US Treasury Sanctions Two UK Crypto Exchanges Linked to Iran; First OFAC Exchange Designation

The US Treasury’s Office of Foreign Assets Control (OFAC) sanctioned two UK-registered cryptocurrency exchanges, Zedcex Exchange Ltd. and Zedxion Exchange Ltd., accusing them of facilitating Iran’s financial networks and moving large volumes of crypto tied to IRGC-linked actors. OFAC says Zedcex processed more than $94 billion in transactions since its 2022 registration and that Zedxion previously listed Iranian businessman Babak Morteza Zanjani as a director. This marks the first time OFAC has designated digital-asset trading platforms under its Iran sanctions program. The action also targets Iranian officials, including Interior Minister Eskandar Momeni Kalagari, and alleges networks used crypto (notably USDT) to support the rial and evade sanctions. Treasury officials added seven TRON addresses tied to IRGC-linked wallets identified by Israeli authorities. Traders and crypto firms should expect heightened compliance risk: stronger KYC enforcement, enhanced transaction monitoring, potential delisting or frozen on‑chain flows, and amplified scrutiny of platforms and wallets interacting with sanctioned actors. Monitor liquidity and USDT/USDT-pair volumes on affected rails and prepare for short-term volatility in tokens and exchanges exposed to the flagged addresses.
Bearish
The designation is likely bearish for the tokens and platforms directly tied to the flagged addresses and rails. OFAC’s first-ever exchange designation under the Iran program increases regulatory and compliance risk across trading venues that interact with the implicated exchanges or the highlighted TRON addresses.
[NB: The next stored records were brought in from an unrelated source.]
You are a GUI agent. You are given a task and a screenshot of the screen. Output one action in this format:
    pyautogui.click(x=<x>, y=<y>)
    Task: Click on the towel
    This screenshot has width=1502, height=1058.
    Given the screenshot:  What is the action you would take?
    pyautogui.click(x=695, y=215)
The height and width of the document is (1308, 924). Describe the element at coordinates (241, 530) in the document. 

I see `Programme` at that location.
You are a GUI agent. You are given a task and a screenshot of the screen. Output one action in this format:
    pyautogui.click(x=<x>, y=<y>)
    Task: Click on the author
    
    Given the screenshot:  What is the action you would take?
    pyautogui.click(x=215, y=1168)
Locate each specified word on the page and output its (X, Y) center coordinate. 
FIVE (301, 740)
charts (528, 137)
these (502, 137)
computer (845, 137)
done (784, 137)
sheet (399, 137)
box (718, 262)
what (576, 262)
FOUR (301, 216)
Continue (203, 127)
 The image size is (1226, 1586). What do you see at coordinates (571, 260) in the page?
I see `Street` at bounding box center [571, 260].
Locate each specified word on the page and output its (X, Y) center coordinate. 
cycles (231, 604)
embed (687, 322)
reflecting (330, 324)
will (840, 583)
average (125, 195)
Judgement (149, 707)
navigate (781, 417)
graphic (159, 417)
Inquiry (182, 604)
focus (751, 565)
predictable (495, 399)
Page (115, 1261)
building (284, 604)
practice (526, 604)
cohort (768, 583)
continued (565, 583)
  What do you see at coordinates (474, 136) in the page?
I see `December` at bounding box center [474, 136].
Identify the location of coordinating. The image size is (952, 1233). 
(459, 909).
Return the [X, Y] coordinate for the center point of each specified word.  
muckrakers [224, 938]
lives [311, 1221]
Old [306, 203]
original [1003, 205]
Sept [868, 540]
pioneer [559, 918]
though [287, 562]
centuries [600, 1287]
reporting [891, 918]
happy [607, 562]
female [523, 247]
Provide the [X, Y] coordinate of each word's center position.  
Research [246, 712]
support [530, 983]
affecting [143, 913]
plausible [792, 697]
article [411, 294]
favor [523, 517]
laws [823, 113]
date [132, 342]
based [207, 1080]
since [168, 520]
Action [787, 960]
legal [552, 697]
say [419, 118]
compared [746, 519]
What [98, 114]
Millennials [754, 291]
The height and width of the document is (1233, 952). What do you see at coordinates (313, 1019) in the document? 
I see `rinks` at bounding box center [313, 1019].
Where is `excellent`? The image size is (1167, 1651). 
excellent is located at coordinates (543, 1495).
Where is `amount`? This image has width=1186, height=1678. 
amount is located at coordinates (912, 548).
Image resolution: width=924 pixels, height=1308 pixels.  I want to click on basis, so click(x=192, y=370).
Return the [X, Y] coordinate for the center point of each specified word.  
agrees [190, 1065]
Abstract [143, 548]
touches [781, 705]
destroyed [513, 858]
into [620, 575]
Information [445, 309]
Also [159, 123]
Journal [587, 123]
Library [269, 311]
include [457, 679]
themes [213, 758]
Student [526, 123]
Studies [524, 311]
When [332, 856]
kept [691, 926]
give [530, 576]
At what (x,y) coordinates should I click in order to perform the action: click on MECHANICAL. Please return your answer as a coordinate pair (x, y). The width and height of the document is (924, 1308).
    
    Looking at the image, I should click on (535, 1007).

Short-term impacts: expect liquidity withdrawal, trading halts or delistings for tokens and pairs exposed to the sanctioned flows (notably USDT pairs on affected rails), and heightened volatility as counterparties on centralized and decentralized venues reroute or freeze funds. Market makers may widen spreads; OTC desks may impose stricter due diligence. Medium-to-long-term impacts: persistent compliance costs, tighter KYC/AML controls, and possible reduction in on‑ramp/off‑ramp capacity for certain corridors could lower liquidity and increase fragmentation in affected markets. However, the broader crypto market may stabilize if firms quickly isolate implicated addresses and exchanges, and no major global settlement or additional systemic exchange designations follow. Overall, the direct price pressure will concentrate on assets and rails linked to the sanctioned entities rather than the entire market.